Maybe "1, redundant". Has this never happened prior to Jan. 2017?
(Score: 1, Insightful) by Anonymous Coward on Sunday November 04 2018, @11:04AM (2 children)
I have to almost beg for painkillers when i need them perhaps once every 2 years as my doctor is afraid of the feds, and have to almost give DNA to get Pseudoephedrine from the local store.
(Score: 0) by Anonymous Coward on Sunday November 04 2018, @06:34PM (1 child)
Of course. Some people who desperately need painkillers, who now can't get them, will turn to street drugs. Many of those people will be caught, tried, sentenced, and perhaps even locked up.

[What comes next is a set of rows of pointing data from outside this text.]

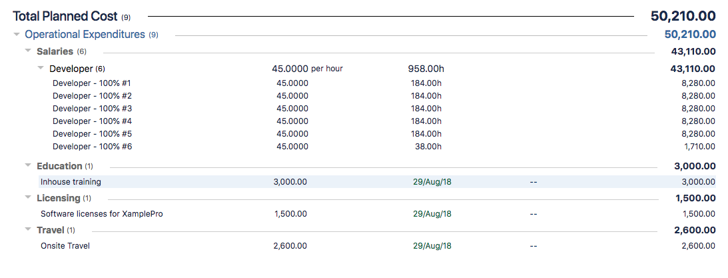728x278 pixels.
Task: Collapse the Salaries group triangle
Action: 28,51
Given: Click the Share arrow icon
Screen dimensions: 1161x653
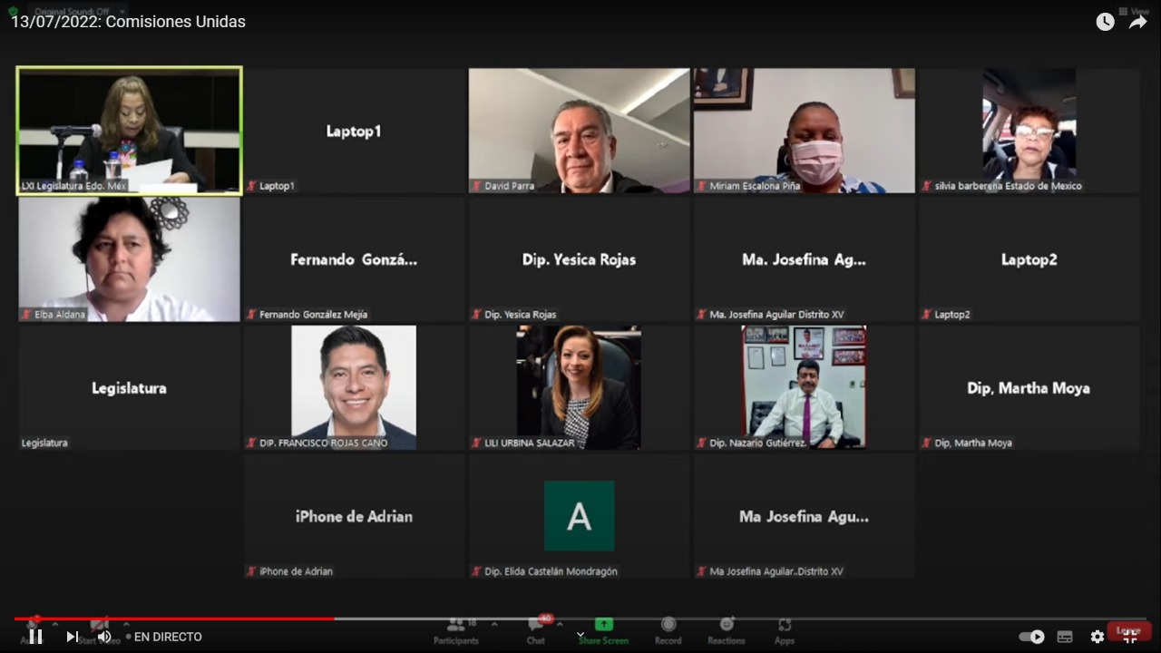Looking at the screenshot, I should coord(1137,22).

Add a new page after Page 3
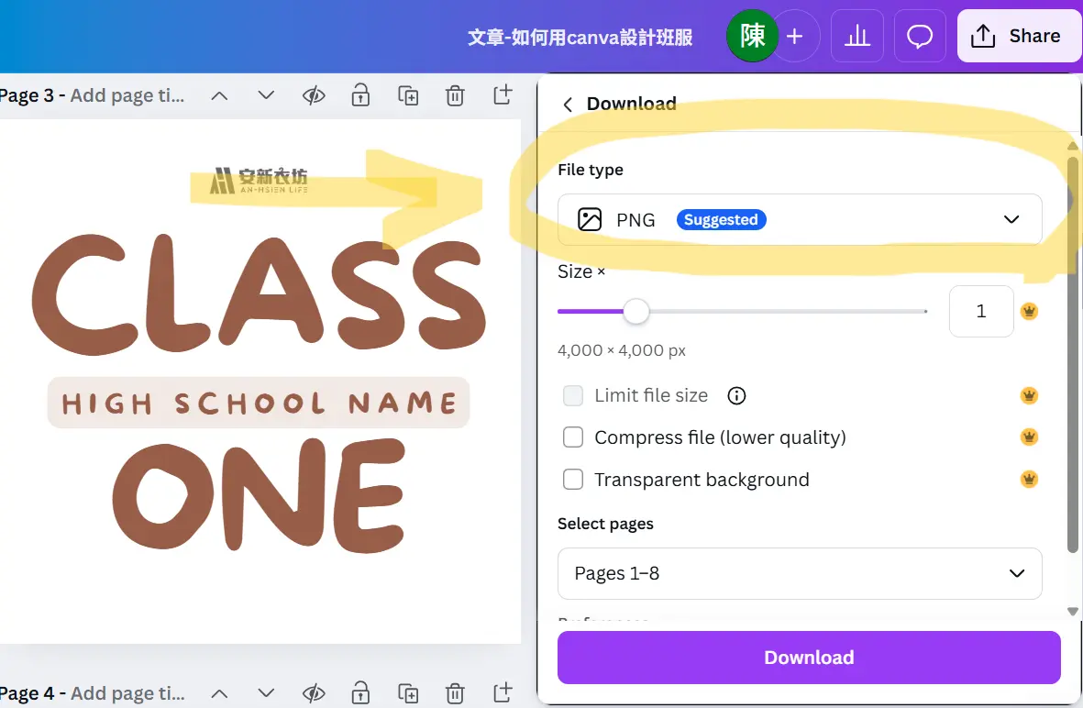[502, 95]
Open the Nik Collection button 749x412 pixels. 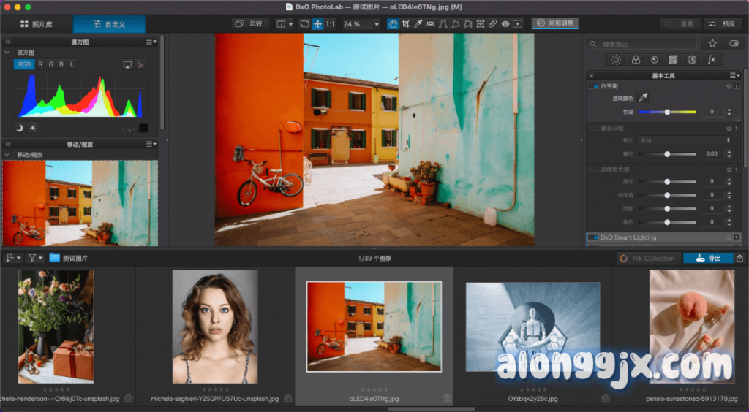[647, 258]
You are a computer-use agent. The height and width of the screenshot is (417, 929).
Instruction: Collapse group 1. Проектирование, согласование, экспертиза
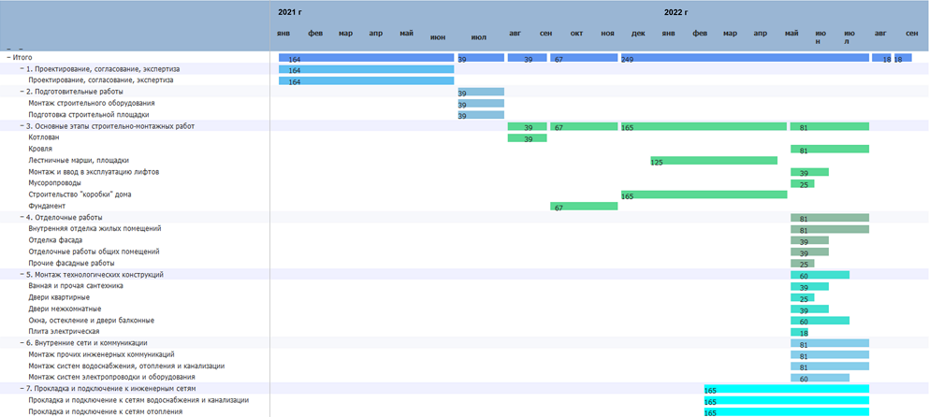coord(22,68)
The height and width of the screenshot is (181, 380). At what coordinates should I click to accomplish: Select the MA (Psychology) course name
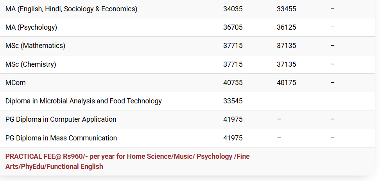[31, 27]
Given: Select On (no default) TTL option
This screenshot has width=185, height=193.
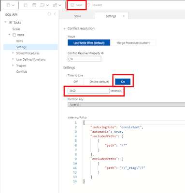Looking at the screenshot, I should tap(99, 82).
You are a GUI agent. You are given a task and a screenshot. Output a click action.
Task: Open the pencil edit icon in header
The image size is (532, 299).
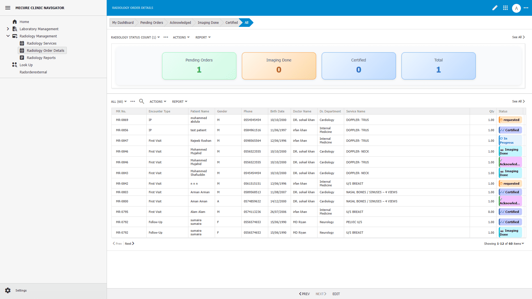(x=495, y=8)
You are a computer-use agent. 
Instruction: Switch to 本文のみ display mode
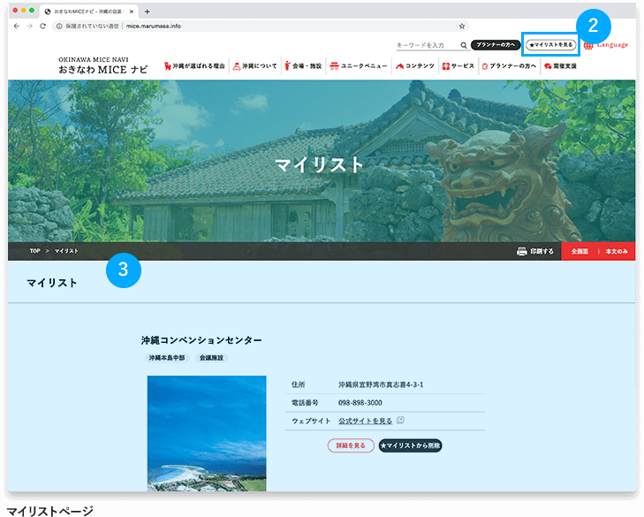617,251
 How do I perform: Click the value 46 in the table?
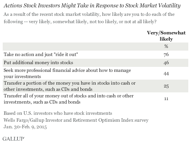[166, 63]
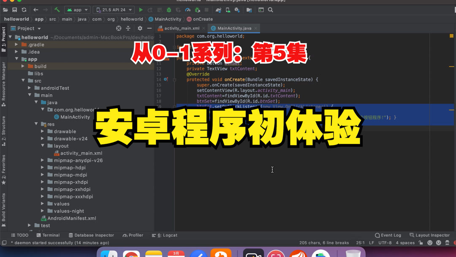The image size is (456, 257).
Task: Open the Event Log
Action: [388, 235]
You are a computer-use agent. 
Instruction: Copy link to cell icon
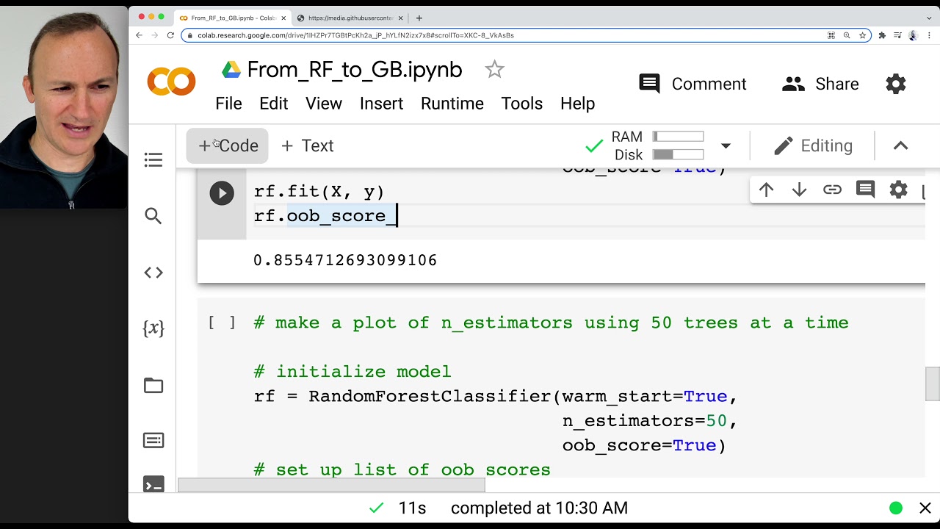tap(832, 190)
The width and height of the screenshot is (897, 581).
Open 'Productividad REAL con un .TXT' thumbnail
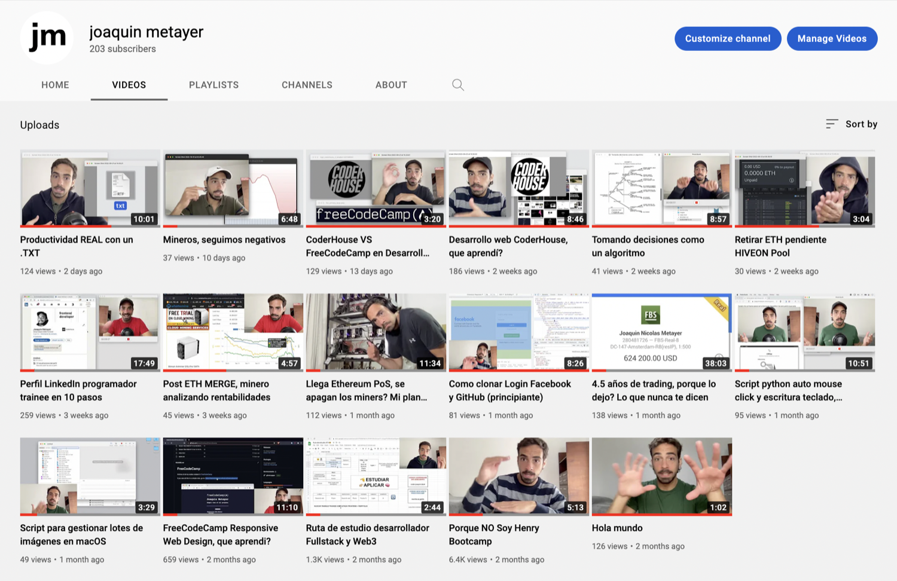click(x=90, y=188)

There is a vast police system, court system, probation system, and jail system. To keep having a "need" to exist, these systems need bodies to process. Your body will do just as well as any other. These systems are government jobs programs.
-- Ayn Rand, Atlas Shrugged
(Score: 0) by Anonymous Coward on Sunday November 04 2018, @08:35PM
Plus, the people who turn to the black market are unable to be certain of the potency or composition of the product they purchase. So they become at risk for overdose when they were just looking for pain relief. If capitalism could solve this problem (i.e. Ayn Rand), black markets wouldn't have problems with product quality that lead to overdose deaths. An organized working class democratically controlling the means of production and governance is the only social force can guarantee safe access to quality pain relief drugs.
The manufacture of criminals, such as with prohibition laws, is an artifact of capitalism, and it serves the interests of the capitalist elite who run for-profit prisons, among other industries. Atlas Shrugged is nothing more than political fantasy. Real political change requires a scientific study of history.
(Score: 3, Insightful) by MichaelDavidCrawford on Sunday November 04 2018, @06:01PM
If there's a campaign donation, then there's a need.